# Wondering about raw



## ann g (May 6, 2010)

I have never wanted to feed raw but the more time I spend here, I'm beginning to have a lot of questions. First of all, my husband says he's stricly against it. 

Reasons

- he says its not safe
- we cant eat raw meat, so dogs shouldn't be able to either
-we knew people with rottwielers who were fed raw since puppies, 2 died unexpectantly around 3 and 4 yrs old
-not enough known of effects of long term feeding raw
- dogs have been domesticated long enough to not eat this way
-not safe to chew/eat bones
Now, my family rarely eats meat, I only eat poultry and frankly, the idea of handling raw meat grosses me out, BUT I want to keep my dog as healthy as possible and I want to learn about it as much as possible. My dog is very healthy, lean and is coat is great but could it all get better? 

A question of mine

- can you try raw while feeding kibble?

Now, I'm not deciding to feed raw right now, I just want some good honest information. Thanks everyone for any help you can provide me.


----------



## Paws&Tails (Sep 3, 2010)

ann g said:


> I have never wanted to feed raw but the more time I spend here, I'm beginning to have a lot of questions. First of all, my husband says he's stricly against it.
> 
> Reasons
> 
> ...



#1.
How is it not safe? 

#2.
That's absolutely ridiculous. Dogs are completely different from humans. 

#3.
Did you ever find out why or how they died?

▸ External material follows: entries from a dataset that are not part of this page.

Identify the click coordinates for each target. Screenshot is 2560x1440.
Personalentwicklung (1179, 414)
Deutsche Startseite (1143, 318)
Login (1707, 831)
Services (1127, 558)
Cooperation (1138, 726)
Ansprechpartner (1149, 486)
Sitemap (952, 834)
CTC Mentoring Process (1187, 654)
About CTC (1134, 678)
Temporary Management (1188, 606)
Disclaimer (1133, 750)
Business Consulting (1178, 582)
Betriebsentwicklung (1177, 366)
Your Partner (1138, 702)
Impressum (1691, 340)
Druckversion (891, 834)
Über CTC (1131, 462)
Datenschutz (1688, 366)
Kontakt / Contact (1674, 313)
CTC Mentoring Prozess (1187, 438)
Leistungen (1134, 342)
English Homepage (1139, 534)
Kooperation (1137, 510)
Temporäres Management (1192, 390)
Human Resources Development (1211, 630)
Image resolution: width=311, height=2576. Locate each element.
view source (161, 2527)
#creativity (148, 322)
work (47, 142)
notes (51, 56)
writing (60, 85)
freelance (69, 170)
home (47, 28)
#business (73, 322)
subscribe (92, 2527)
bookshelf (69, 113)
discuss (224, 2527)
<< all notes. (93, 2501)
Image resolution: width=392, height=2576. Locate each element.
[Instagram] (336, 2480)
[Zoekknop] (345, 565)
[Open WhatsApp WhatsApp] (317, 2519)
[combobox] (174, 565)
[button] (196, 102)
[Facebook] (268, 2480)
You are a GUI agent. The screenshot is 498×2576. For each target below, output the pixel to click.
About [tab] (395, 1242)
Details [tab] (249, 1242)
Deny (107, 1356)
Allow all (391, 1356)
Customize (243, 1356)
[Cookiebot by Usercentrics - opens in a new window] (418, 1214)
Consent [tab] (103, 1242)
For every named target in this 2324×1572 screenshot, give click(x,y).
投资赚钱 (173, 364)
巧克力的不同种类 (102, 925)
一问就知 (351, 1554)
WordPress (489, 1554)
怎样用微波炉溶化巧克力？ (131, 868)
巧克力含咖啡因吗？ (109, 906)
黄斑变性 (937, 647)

Or was it just automatically blamed on raw?

#4.
All I know is in the past week or two since Spike has been off of kibble he's done a complete 180. Same with everyone who feeds PMR.

#5.
Just because an animal has been domesticated does not mean their dietary needs change.


Feeding kibble in addition to raw is generally not recommended. They have very different digestion rates.

As far as gross factor, I am a vegetarian. I was very grossed out about the idea of it but did it anyways. He's my dog and my responsibility. It's not fair for him just because I don't want to touch the meat. I wore gloves in the beginning. Now I handle it bare-handed. I don't have a problem with it anymore. Now organs, on the other hand, I don't think I will ever touch bare-handed.


----------



## Mia (Oct 4, 2010)

Just because humans can't doesnt mean dogs can't. Dogs, wolves etc are a breed of their own. I guess that's where humans are at fault. We relate to dogs, as humans not as dogs. 

Think of this. Way before any of our time they never had kibble. They didn't have fifty different commercial food brands, chemicals, perservatives, all that. Dogs had what we had, or they got given raw. 

Long term effects, alot of testimonials are posted all through the net about how much of a difference PMR makes. Live longer, healthier, more active, not overweight, no odor, no tartar, less poop, more attention (focussed on you instead of being hungry), PMR is def less money for us, fur is softer/shiny, no issues with fleas, shedding reduces. How can it not be a good thing when you see benefits pop out. It means the body and food are cooperating. The dogs are in sync with what they should have been fed all along. 

I always say never say never, because there is always....hope. :smile: Rule out the questions, find the facts, then decide.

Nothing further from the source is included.